Death March projects,
in my experience, always have three characteristics:
o
a culture of fear,
o
an absense of justification, and
o
a virtual certainty of failure
Projects that don't have these three characteristics are just not Death
March projects. They don't justify the analogy to the plight of poor soldiers
who lost their lives in the historical death marches in Burma and Bataan.
Unfortunately there are many projects that do justify that analogy.
CULTURE OF FEAR:
Why do you suppose
that the workers on the Burma railway allowed themselves to be marched out
to their almost certain deaths in order to build the railway? That's an
easy one: they would have been murdered or tortured if they had refused.
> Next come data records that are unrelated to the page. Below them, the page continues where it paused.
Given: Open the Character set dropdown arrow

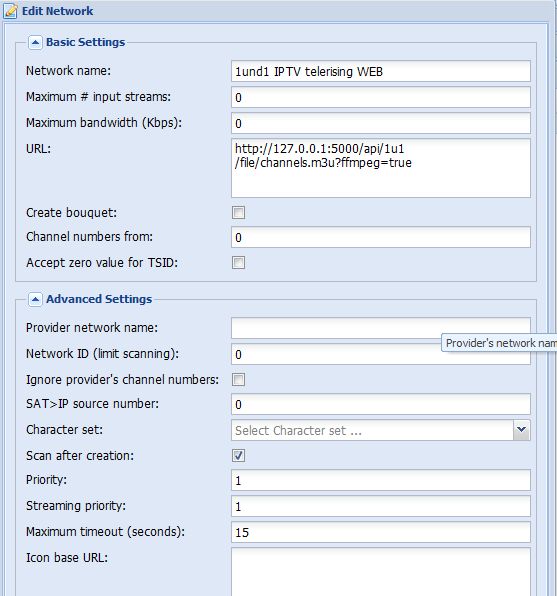Looking at the screenshot, I should (522, 430).
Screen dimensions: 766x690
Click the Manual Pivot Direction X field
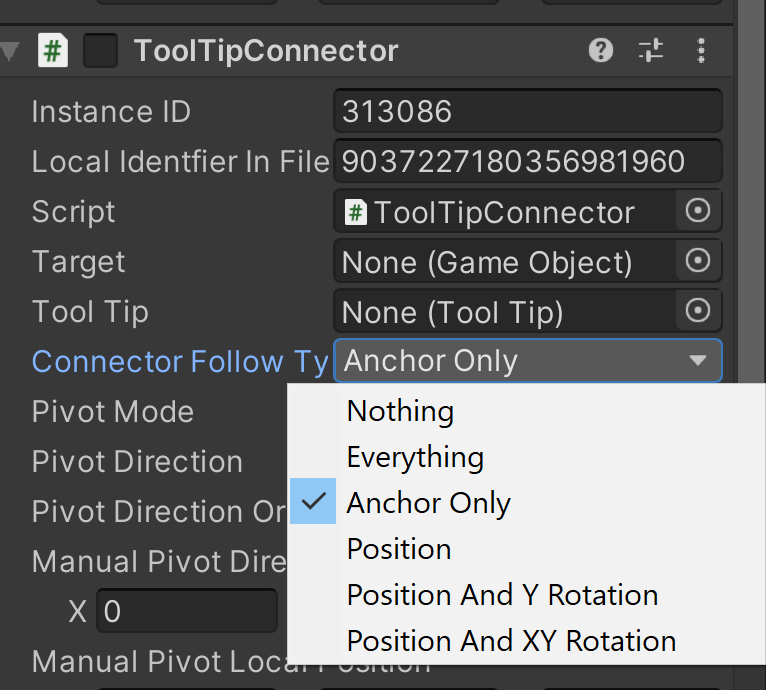click(186, 611)
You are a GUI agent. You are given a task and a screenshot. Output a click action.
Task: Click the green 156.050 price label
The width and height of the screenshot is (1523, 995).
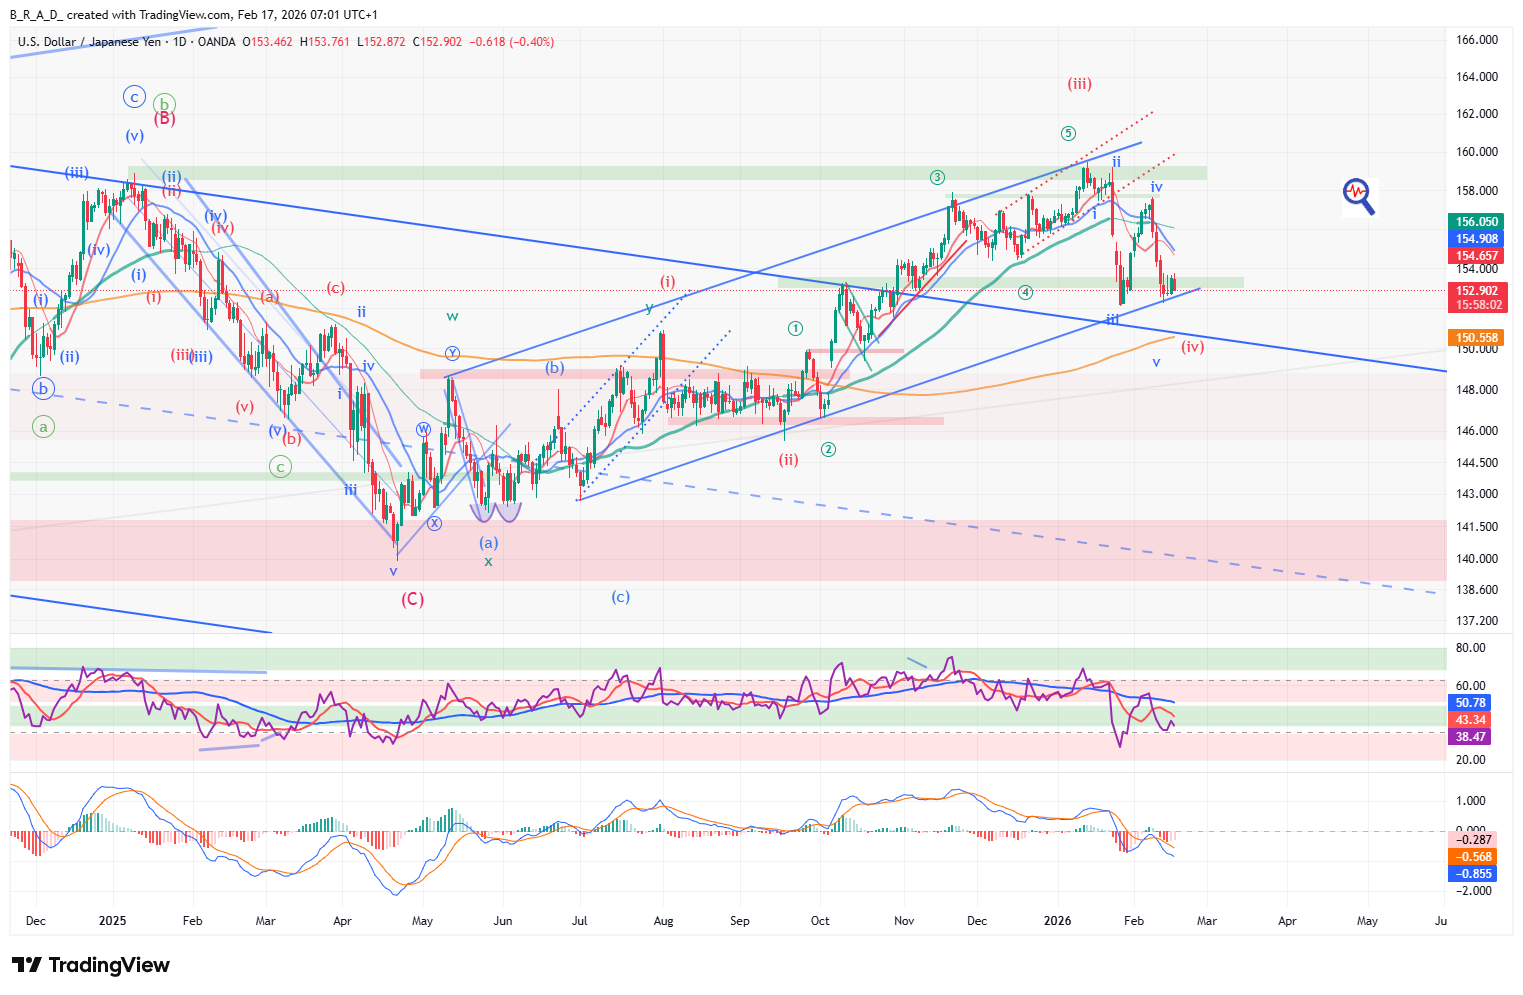pyautogui.click(x=1476, y=222)
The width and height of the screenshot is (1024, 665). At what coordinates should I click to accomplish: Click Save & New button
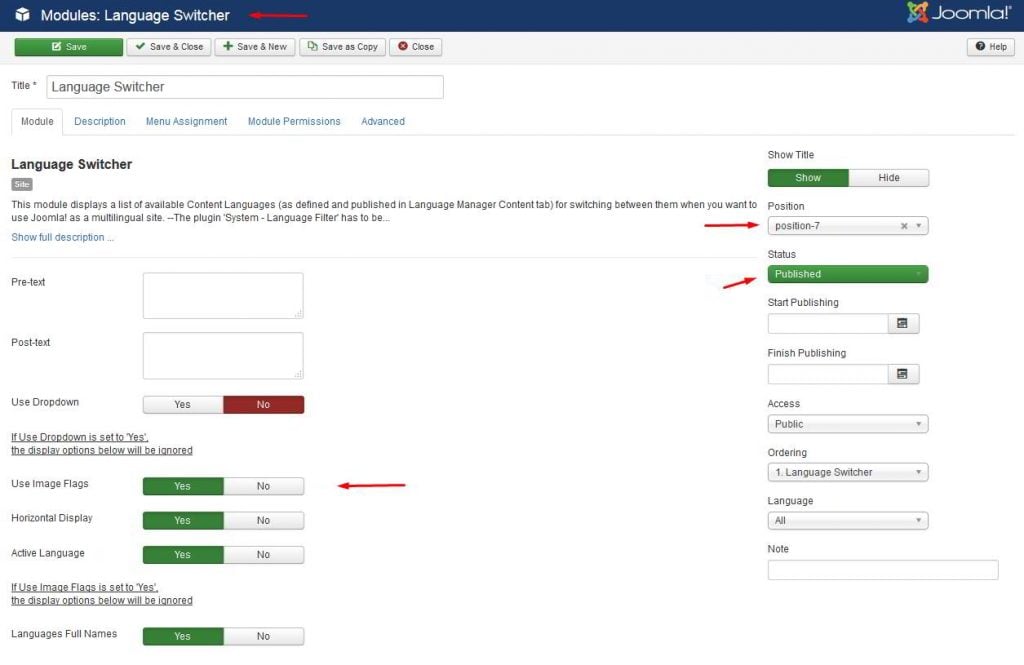[254, 47]
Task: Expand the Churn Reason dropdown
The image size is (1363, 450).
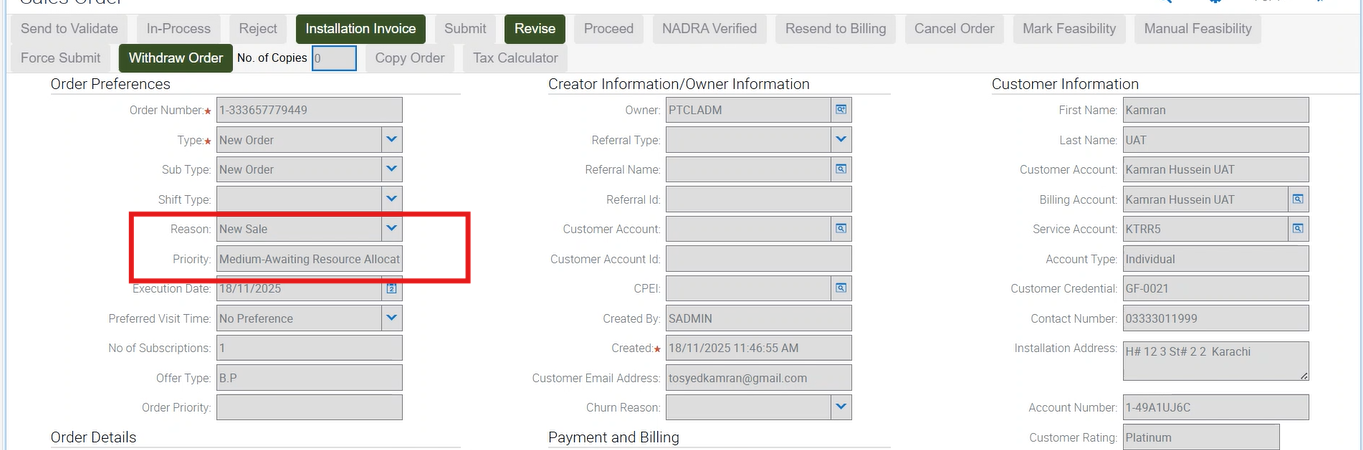Action: (x=841, y=407)
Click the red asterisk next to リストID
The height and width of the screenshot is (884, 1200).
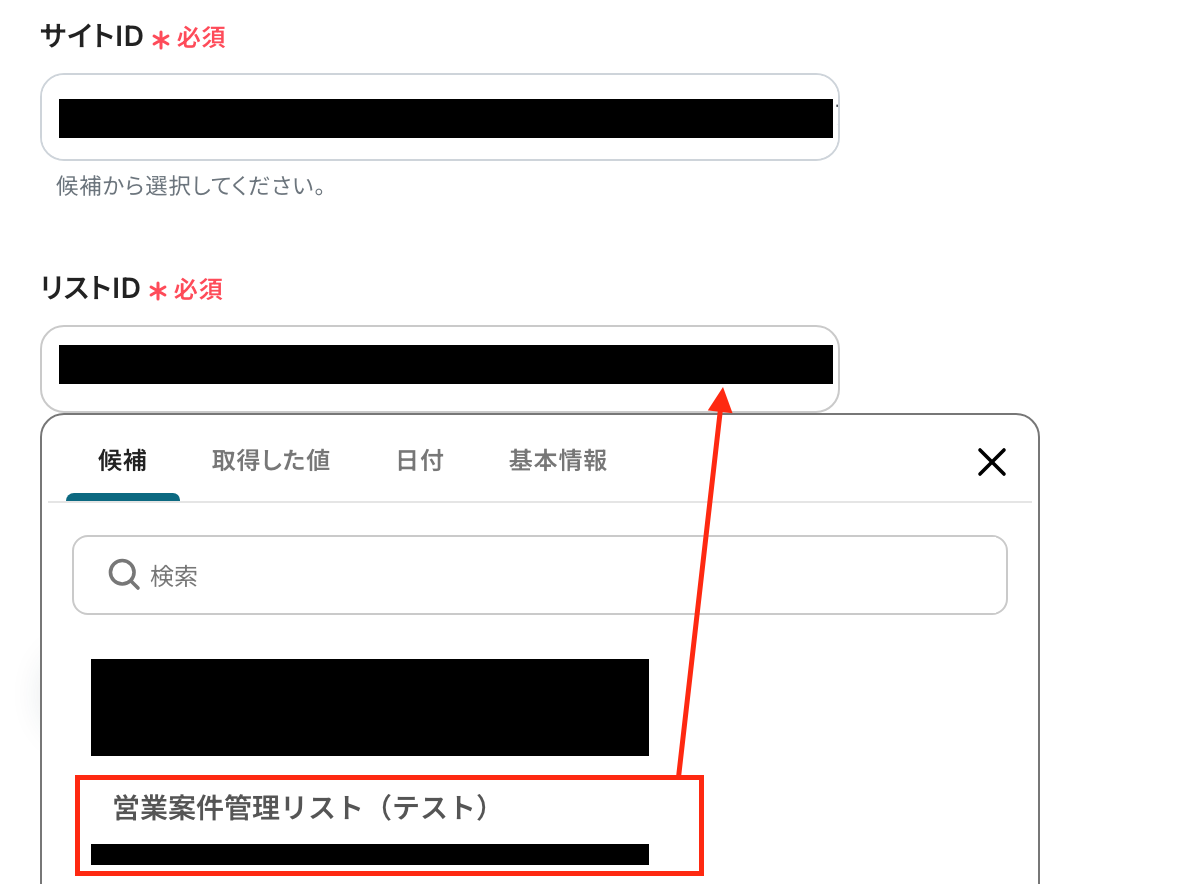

So too with Death March projects. People don't take part of their own free
will. They take part because management has instilled a culture of fear
that assures them they will be fired or demeaned for not marching to orders.
Death March projects typically take place during recessions and pullbacks
of the employment market; otherwise workers would tell their managers to
shove it. This kind exploitation of market dips is unconsciencable.
ABSENSE OF JUSTIFICATION:
You might think
that a Death March project would have some kind of overarching rationale,
that it would be conducted as a death march because, in Sharon Marsh Roberts'
terms, it "offers a chance for unexpected and acclaimed success."
While you can conceive of such a situation in the abstract, in the specific
it is never there. Instead, Death March projects are typically endeavors
to produce products of monumental insignificance.
It took me
a while to understand why this was. I remember being instructed by a potential
client at MasterCard that the project he was trying to get us to bid on
was going to be "12-hour days, gentlemen, and not just at the end but
from the beginning." I waited for him to explain why that was. The
product he then described was almost totally useless. It offered so little
benefit to the organization that no other manager had been willing to touch
it. If it were built in a normal way, its Cost:Benefit ratio would have
been about four-to-one. Since that made no sense, the manager in question
had decided to build the project for a fraction of its normal cost by extracting
labor under duress. He hoped to make his reputation on the backs of his
workers.
CERTAINTY OF FAILURE:
Of course, such
projects always fail. Screwing the managers who are trying so hard to screw
you becomes the project's only real goal. It is always achieved in the end.
The one article in
the issue that was different was "Reliable work on a death march schedule"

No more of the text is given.